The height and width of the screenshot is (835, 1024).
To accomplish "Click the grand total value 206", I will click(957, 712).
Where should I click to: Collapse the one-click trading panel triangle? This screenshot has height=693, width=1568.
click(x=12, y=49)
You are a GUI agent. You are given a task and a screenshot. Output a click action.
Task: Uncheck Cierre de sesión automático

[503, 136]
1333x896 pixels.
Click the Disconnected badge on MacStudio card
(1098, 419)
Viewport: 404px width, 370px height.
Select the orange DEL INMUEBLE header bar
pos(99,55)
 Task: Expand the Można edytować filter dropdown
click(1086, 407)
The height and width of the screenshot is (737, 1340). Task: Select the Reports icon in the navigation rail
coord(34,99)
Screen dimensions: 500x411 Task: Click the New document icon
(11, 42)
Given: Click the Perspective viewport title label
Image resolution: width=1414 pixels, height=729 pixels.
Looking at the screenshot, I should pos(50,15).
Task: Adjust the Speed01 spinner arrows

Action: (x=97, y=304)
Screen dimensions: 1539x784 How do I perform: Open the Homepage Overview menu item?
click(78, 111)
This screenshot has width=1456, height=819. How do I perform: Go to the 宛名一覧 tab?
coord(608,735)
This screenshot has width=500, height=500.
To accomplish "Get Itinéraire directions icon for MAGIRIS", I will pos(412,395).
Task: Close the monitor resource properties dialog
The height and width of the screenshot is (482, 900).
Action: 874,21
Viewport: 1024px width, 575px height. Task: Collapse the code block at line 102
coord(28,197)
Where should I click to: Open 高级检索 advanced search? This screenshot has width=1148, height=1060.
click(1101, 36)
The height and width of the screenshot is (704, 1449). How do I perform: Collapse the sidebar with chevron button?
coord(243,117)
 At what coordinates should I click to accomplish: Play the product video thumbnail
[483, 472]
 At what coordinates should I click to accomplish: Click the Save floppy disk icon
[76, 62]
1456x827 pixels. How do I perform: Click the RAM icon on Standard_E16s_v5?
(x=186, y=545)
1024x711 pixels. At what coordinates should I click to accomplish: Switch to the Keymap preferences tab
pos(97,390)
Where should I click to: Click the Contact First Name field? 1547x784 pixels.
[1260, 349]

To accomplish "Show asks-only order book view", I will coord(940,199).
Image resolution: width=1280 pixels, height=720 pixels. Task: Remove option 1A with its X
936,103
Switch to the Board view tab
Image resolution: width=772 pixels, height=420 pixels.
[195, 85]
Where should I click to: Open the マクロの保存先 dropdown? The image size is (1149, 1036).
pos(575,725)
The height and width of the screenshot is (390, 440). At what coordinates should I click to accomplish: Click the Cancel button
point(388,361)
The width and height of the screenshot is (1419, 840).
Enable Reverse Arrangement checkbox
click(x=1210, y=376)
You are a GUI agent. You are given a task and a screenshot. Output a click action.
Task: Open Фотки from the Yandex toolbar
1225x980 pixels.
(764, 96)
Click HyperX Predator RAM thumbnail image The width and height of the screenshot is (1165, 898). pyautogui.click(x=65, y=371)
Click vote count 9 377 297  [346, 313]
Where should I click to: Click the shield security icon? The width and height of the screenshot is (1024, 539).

--------------------------------

-- Work item --
Take the listing above and repeat exactly the lines from the one containing "Task: Uncheck Cierre de sesión automático" through the one containing "This screenshot has width=500, height=500.", both included.

-- Problem solution --
Task: Uncheck Cierre de sesión automático

[503, 136]
1333x896 pixels.
Click the Disconnected badge on MacStudio card
(1098, 419)
Viewport: 404px width, 370px height.
Select the orange DEL INMUEBLE header bar
pos(99,55)
 Task: Expand the Można edytować filter dropdown
click(1086, 407)
The height and width of the screenshot is (737, 1340). Task: Select the Reports icon in the navigation rail
coord(34,99)
Screen dimensions: 500x411 Task: Click the New document icon
(11, 42)
Given: Click the Perspective viewport title label
Image resolution: width=1414 pixels, height=729 pixels.
Looking at the screenshot, I should pos(50,15).
Task: Adjust the Speed01 spinner arrows

Action: (x=97, y=304)
Screen dimensions: 1539x784 How do I perform: Open the Homepage Overview menu item?
click(78, 111)
This screenshot has width=1456, height=819. How do I perform: Go to the 宛名一覧 tab?
coord(608,735)
This screenshot has width=500, height=500.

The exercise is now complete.